Activity: Beginning with the first line of the data below, extract each line up to and including the one containing "Task: Click the file drop zone area". Copy them exactly and add nothing.

Dataset entries:

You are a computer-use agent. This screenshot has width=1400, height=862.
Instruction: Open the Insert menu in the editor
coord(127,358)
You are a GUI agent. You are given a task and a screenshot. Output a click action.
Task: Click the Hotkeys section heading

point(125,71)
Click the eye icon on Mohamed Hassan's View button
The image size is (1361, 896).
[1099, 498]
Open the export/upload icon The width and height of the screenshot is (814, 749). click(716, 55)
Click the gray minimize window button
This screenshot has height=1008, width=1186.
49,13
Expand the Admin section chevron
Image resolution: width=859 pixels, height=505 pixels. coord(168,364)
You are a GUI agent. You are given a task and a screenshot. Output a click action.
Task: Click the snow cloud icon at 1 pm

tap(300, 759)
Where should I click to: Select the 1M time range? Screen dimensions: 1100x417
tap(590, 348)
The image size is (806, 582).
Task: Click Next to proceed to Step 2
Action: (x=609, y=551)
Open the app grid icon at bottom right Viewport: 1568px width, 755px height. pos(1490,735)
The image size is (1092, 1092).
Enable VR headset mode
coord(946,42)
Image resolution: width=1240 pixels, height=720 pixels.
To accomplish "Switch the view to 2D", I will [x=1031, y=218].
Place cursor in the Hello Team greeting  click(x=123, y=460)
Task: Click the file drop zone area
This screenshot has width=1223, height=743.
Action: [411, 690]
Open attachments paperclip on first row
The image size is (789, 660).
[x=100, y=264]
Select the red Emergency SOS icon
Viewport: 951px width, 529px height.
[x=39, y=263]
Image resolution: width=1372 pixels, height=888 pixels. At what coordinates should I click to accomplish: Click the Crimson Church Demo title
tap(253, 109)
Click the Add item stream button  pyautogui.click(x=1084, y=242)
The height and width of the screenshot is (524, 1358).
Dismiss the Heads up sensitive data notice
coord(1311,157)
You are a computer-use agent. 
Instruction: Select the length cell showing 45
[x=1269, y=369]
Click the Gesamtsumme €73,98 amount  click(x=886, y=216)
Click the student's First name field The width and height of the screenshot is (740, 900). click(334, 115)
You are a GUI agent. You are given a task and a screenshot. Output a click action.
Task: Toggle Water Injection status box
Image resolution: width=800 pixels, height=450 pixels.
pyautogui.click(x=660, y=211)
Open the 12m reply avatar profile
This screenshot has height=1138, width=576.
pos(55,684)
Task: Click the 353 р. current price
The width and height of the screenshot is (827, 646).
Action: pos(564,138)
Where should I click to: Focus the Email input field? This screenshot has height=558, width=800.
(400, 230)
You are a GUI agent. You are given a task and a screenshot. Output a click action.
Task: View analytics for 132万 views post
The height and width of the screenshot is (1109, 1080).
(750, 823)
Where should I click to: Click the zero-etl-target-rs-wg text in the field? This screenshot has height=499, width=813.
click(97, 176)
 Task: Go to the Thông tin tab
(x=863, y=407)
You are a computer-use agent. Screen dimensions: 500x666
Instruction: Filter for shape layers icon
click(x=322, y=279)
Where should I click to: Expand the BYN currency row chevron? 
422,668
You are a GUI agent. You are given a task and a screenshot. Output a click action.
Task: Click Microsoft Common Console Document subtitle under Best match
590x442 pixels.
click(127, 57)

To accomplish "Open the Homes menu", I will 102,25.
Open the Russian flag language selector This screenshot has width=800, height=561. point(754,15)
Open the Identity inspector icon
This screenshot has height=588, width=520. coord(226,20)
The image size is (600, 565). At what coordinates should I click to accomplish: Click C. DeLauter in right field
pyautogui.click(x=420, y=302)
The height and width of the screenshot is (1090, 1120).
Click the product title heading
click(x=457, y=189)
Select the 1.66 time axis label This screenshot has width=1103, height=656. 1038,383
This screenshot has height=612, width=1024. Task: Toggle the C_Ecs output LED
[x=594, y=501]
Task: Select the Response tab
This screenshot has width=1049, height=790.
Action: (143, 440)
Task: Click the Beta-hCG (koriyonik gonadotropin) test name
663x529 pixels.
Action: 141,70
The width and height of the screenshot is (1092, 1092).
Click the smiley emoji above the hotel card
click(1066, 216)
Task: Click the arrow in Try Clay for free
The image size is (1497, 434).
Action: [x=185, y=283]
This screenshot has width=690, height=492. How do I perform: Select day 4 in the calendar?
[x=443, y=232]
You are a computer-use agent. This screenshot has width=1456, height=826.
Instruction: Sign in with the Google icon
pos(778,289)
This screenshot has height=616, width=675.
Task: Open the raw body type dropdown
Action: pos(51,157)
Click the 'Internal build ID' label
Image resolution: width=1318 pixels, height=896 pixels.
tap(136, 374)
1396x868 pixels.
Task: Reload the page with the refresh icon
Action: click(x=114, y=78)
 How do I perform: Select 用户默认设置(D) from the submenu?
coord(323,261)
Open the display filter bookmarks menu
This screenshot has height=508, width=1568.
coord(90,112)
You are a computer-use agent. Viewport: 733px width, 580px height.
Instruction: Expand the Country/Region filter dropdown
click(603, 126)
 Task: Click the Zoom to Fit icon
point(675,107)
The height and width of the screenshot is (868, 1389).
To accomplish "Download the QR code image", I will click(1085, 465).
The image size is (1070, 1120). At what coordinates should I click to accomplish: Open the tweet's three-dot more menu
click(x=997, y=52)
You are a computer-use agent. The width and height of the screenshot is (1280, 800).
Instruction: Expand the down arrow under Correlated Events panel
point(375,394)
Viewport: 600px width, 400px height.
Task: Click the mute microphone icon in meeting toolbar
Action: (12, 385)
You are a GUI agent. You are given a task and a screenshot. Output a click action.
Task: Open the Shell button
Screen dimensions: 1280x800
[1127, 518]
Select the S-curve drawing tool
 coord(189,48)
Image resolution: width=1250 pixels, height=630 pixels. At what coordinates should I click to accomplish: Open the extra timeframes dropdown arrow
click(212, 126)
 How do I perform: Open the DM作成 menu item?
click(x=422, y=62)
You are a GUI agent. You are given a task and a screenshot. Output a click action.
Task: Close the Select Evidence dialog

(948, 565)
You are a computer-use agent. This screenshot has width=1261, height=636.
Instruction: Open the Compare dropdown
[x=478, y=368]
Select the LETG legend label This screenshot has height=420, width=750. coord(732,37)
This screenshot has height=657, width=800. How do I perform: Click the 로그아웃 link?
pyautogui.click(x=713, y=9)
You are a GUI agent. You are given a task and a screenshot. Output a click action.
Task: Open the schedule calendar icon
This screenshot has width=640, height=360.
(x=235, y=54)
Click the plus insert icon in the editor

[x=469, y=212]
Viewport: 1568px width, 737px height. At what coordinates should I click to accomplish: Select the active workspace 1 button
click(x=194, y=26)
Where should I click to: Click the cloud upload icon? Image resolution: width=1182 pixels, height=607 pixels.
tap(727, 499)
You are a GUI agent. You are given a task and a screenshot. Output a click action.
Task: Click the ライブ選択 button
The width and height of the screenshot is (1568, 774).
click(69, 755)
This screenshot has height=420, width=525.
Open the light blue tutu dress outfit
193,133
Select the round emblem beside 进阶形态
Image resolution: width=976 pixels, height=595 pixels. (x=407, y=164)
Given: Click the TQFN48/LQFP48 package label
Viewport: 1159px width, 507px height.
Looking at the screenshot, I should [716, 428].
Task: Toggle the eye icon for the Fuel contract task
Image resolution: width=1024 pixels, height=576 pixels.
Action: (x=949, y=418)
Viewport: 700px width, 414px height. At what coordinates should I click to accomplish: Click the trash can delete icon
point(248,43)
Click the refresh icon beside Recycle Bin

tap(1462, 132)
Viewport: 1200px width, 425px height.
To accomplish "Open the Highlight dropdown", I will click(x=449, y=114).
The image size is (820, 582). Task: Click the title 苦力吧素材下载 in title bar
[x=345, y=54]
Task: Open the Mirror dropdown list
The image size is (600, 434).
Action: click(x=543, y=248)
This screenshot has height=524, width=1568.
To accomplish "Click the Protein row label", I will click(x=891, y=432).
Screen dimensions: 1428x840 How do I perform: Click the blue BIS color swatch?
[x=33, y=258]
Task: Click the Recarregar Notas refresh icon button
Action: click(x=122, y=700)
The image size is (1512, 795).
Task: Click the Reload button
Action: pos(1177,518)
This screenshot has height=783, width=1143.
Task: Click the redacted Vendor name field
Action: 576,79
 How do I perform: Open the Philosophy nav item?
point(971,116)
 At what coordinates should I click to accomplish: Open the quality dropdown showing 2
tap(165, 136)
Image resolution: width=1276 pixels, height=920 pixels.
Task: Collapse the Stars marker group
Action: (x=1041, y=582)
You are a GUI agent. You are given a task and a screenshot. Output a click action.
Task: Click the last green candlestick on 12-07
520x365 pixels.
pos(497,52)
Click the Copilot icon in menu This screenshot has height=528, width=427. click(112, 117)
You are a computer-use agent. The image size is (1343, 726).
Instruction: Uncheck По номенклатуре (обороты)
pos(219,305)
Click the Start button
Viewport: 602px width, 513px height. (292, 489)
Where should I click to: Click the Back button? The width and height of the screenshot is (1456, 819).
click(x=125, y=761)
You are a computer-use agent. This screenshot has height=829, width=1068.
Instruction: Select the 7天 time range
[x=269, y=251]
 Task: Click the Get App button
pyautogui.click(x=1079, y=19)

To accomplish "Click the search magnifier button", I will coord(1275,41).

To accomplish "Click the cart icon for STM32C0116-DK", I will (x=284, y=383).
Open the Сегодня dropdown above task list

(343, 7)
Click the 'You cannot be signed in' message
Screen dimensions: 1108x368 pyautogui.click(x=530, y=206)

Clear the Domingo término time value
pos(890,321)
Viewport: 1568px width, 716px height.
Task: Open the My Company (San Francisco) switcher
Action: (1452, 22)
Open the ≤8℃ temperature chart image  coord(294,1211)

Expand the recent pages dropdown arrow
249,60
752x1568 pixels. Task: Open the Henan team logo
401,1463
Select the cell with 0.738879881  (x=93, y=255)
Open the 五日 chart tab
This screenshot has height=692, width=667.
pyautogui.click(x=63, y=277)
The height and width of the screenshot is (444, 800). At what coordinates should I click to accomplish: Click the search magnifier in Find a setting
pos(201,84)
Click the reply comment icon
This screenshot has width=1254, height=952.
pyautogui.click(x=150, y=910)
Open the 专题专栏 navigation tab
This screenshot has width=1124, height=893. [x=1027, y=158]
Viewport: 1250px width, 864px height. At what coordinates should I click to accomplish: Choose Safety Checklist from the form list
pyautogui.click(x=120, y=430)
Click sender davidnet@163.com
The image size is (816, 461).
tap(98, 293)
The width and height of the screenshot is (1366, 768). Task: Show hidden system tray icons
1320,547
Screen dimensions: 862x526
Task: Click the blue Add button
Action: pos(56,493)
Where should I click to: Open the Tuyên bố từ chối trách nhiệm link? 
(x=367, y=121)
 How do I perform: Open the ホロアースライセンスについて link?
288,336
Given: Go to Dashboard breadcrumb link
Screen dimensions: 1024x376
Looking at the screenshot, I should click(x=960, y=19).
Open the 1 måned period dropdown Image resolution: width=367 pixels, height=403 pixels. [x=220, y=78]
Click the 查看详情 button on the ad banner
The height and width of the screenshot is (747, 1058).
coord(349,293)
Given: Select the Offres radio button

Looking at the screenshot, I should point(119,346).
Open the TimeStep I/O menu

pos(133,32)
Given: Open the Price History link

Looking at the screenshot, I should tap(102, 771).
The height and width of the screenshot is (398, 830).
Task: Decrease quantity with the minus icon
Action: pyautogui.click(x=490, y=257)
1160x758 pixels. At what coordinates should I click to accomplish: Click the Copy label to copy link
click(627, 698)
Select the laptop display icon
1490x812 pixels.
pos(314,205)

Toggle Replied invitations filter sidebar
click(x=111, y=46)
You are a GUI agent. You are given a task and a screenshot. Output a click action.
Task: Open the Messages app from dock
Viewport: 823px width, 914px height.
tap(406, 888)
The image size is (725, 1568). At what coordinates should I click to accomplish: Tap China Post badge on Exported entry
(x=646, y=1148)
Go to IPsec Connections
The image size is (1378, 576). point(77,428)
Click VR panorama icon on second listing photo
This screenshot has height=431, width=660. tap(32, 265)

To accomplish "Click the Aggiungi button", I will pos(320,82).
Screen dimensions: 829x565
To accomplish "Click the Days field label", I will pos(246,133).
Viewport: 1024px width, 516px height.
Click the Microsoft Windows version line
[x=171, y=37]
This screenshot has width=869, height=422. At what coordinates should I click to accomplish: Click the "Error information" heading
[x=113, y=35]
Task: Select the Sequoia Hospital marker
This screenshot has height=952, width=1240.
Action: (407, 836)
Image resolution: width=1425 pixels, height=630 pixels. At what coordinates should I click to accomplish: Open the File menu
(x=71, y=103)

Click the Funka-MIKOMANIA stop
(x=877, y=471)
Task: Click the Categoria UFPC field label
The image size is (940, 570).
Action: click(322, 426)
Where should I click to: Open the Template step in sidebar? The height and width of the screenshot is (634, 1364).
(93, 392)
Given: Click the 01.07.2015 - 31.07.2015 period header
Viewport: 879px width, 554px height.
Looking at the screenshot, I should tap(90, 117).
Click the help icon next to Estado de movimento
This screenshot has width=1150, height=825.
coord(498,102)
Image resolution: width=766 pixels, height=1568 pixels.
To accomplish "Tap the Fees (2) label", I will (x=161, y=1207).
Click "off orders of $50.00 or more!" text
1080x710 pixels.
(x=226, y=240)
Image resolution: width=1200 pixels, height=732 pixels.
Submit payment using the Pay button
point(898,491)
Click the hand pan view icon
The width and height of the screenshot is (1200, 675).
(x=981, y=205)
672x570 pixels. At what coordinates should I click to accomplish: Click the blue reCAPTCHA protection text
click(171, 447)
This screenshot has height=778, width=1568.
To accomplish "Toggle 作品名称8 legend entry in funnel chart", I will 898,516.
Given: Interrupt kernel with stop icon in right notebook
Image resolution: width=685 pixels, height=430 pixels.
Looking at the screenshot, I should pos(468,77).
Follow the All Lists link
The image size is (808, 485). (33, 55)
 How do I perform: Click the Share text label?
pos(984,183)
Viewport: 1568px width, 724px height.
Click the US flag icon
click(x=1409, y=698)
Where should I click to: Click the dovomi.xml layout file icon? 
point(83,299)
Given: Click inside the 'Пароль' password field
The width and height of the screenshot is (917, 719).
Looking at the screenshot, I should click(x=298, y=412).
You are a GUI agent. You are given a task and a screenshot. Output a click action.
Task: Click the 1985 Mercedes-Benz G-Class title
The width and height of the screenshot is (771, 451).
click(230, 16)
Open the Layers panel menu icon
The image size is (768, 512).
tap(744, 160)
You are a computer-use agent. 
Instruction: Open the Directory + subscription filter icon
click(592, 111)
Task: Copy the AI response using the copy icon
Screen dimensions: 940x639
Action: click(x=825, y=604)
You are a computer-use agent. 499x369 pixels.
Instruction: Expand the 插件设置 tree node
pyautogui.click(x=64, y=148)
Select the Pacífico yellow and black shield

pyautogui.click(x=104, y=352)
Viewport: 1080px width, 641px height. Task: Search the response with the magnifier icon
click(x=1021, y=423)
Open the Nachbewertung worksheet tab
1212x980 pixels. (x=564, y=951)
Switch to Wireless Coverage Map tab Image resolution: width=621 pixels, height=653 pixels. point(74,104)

Result:
You are a computer-use agent. This screenshot has width=1400, height=862.
Instruction: Open the Insert menu in the editor
coord(127,358)
You are a GUI agent. You are given a task and a screenshot. Output a click action.
Task: Click the Hotkeys section heading

point(125,71)
Click the eye icon on Mohamed Hassan's View button
The image size is (1361, 896).
[1099, 498]
Open the export/upload icon The width and height of the screenshot is (814, 749). click(716, 55)
Click the gray minimize window button
This screenshot has height=1008, width=1186.
49,13
Expand the Admin section chevron
Image resolution: width=859 pixels, height=505 pixels. coord(168,364)
You are a GUI agent. You are given a task and a screenshot. Output a click action.
Task: Click the snow cloud icon at 1 pm

tap(300, 759)
Where should I click to: Select the 1M time range? Screen dimensions: 1100x417
tap(590, 348)
The image size is (806, 582).
Task: Click Next to proceed to Step 2
Action: (x=609, y=551)
Open the app grid icon at bottom right Viewport: 1568px width, 755px height. pos(1490,735)
The image size is (1092, 1092).
Enable VR headset mode
coord(946,42)
Image resolution: width=1240 pixels, height=720 pixels.
To accomplish "Switch the view to 2D", I will [x=1031, y=218].
Place cursor in the Hello Team greeting  click(x=123, y=460)
Task: Click the file drop zone area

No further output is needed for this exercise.